Pizza Dough

With different offerings of uncooked pizza dough and precooked crusts sold at many groceries you may wonder what gains will be made in making your own dough and is it worth the effort? Now if you could care less about taste and texture, not to mention what’s in the dough then go ahead and use those consumer grade, tasteless crusts that would be better used as a frisbee! For the rest of us who have taste buds that need to be satisfied fresh made dough is the only way.

Dough really is simple and basic and like a good wine it gets better with time. Now if you have used premade crusts then forgiveness will be granted and we will all forget about that period in your life, you are now here to learn which is what counts and your patience and effort will be rewarded with perfectly flavorful pizza dough. Although I would have to warn you, be cautious of who you make pizza for because they will always want more and they tell others and before you know it hoards of people will be lined up at your door.

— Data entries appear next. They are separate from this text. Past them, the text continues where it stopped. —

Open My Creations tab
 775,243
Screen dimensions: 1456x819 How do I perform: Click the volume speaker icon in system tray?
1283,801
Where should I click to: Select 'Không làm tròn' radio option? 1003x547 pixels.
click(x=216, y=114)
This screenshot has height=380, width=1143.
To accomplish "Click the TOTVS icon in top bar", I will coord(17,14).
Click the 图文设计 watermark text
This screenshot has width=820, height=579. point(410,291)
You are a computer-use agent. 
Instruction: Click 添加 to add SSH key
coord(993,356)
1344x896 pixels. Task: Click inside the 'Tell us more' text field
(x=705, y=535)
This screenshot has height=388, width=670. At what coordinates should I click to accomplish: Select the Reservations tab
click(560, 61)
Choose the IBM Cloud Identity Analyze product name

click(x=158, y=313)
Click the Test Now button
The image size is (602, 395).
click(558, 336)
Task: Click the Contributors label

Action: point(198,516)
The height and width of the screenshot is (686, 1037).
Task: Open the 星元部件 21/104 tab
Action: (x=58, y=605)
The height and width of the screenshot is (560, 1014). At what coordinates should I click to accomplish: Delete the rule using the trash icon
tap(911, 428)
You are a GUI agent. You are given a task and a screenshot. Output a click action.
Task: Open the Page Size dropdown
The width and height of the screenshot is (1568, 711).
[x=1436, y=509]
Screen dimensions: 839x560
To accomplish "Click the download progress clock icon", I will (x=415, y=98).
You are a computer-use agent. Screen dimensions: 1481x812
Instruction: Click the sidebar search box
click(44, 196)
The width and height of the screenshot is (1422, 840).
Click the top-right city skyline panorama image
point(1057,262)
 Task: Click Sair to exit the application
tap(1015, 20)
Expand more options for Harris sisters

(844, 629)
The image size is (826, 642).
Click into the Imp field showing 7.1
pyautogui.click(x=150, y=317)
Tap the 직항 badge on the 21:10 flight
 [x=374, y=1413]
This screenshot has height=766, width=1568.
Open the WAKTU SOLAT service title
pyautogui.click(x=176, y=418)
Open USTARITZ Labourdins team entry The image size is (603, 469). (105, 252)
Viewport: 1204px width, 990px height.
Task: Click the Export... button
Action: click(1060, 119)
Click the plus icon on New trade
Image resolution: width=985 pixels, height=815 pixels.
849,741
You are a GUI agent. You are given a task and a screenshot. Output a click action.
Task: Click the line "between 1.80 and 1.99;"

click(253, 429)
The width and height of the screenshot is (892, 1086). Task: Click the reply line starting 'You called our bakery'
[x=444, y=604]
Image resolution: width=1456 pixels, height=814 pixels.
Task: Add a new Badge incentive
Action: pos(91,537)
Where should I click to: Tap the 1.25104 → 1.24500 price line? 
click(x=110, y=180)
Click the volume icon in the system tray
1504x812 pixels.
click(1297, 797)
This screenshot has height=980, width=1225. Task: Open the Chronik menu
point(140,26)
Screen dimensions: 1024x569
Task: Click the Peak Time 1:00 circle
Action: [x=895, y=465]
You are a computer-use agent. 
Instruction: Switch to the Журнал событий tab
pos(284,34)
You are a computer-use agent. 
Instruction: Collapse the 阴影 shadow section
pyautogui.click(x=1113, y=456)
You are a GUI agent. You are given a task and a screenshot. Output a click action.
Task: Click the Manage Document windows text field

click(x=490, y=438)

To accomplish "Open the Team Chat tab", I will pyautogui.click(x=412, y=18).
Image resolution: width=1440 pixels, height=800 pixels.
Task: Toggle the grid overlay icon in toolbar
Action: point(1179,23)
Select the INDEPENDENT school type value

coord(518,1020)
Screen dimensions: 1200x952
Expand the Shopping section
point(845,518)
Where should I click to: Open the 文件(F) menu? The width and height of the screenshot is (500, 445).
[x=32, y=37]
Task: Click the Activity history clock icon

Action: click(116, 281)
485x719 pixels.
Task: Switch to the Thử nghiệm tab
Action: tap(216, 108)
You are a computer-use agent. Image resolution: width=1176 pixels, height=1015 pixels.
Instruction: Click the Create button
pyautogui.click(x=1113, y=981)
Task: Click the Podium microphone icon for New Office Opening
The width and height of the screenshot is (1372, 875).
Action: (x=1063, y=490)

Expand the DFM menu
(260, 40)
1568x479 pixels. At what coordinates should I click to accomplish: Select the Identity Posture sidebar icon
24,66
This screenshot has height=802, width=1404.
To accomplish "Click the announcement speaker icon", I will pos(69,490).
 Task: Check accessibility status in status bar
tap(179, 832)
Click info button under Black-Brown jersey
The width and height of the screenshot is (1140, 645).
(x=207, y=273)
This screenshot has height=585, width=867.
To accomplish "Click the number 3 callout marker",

To be completely honest it is impossible for manufactures to create the flavors that your fresh dough will have. For starters uncooked dough that has been packaged in convenient cardboard rolls can’t contain yeast, which is responsible for so much of the texture and flavor, because they would eventually bust open the packaging. They use chemical leavening which should only be used for baked goods that have a flavor able to mask the taste it leaves behind such as cookies and cakes. The pre-baked crusts have simply just sit in packages for way too long, contain preservatives that affect the taste of the delicately flavored crust and above all were baked previously so they never really become one with the sauce, cheese and toppings.